How Transformer model works? Unclear after the lab

From the last weeks’ lab on the Transformer model (the graded one) 3 questions remain unclear:
it is unclear how Dense layers are applied (after attention)
I guess that same weights must be applied for every position in the encoder/decoder vectors?
But in the lab a simple Dense layer is used.
While for the similar case in the previous lab on LSTM - TimeDistributed wrapper around Dense layer is used. Could someone clarify this? It would be ideal to see this clarified in the lab itself.
The final Transformer model expects 3 different attention masks: 1 look-ahead and 2 different padding masks.
Why padding in the encoder and in the decoder’s attention to encoder outputs are different?
If I got it right, the decoder generates output words one by one, by applying the Decoder again to the same output of the encoder + already generated part of the final output sequence.
But the final transformer model, that we created in the lab, outputs all the time-steps at once. Does it mean that potentially it can output different words even for the time steps that were provided as an input to produce the next word? And is also does unnecessary computations to compute already produced outputs? Those, previously produced timesteps, are simply discarded?

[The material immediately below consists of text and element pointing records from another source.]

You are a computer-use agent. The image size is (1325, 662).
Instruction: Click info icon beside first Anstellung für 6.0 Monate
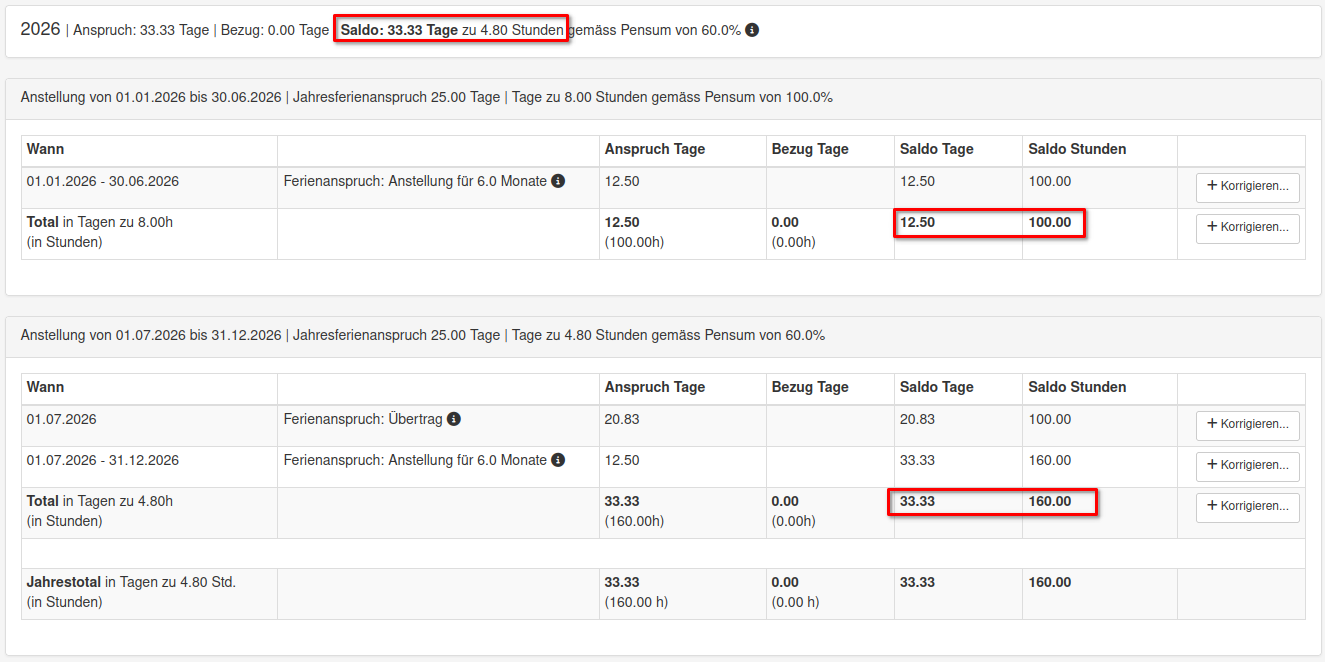point(558,181)
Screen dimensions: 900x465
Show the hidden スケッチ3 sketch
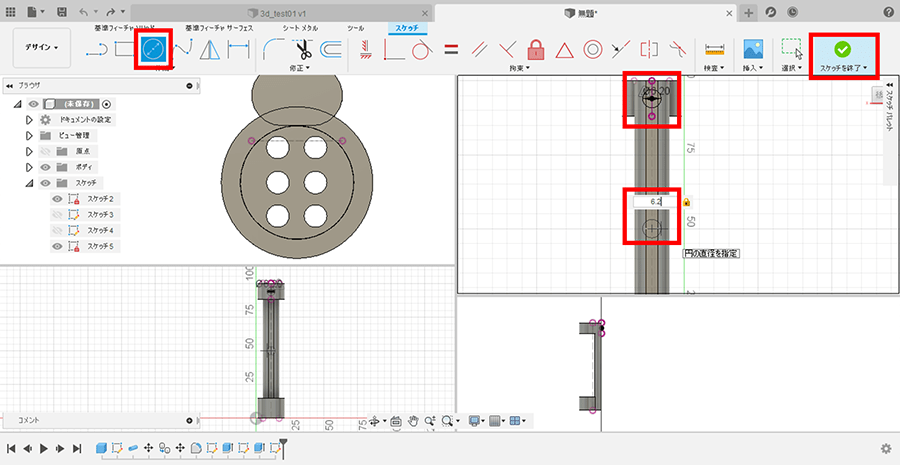tap(57, 215)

@TMosh Could someone, please, clarify those questions on the last lab on Transformer model?

Sorry, I have not looked at the labs yet.

Hello @FFelix,

Interesting questions!

Pointwise feed-forward networks

In TensorFlow 2, you don’t need the TimeDistributed wrapper. I will report this upstream to have the other lab changed.

The Dense layer uses the same weights for every time step. In the Transformer case, this is for each item in the sequence (which itself has d_model numbers). I have created a notebook where you can see this.

As a bonus, I have added 1D convolutions, which also create pointwise feed-forward networks when given inputs of shape (batch, time, features).

Decoder padding mask

Hello @FFelix,

Where have you seen that they are different? Since Key and Value come from the Encoder, we need the padding mask from the Encoder to use in the Decoder. They should be the same.


It is not unnecessary. Remember that self attention is also used in the decoder, so all previous words can be used to generate the current word. It can be the case that the current output for previous words are not the same. Usually teacher forcing is used, so we feed it the previously generated sentence + current word, and throw away predictions for words we already have generated in other iterations, for the next iteration.

Thanks for claryfiing this! Am I right that in case of video processing (having video timestamps and 2D spatial structure) - Conv2D can be used without any TimeDistributed wrapper as well?

in the following code from the lab we have 3 parameters for padding. I am confused by a separate dec_padding_mask param:

class Transformer

 def call(self, input_sentence, output_sentence, training, enc_padding_mask, look_ahead_mask, dec_padding_mask):

Thanks for claryfying it.
BTW, is smth like Beam search, described on the RNN based decoders, applied to Transformer decoders as well? It seems quite natural to apply it there

Yes, from my understanding, you never need TimeDistributed for Keras layers. Maybe it can help you if you have a custom third party layer that doesn’t play well with time dimensions.

I think it only is for clarity, but in this case, one padding_mask parameter would suffice, since enc_padding_mask and dec_padding_mask are the same.

Beam search will improve the results dramatically. As an extra exercise, please add it to your implementation :smiley: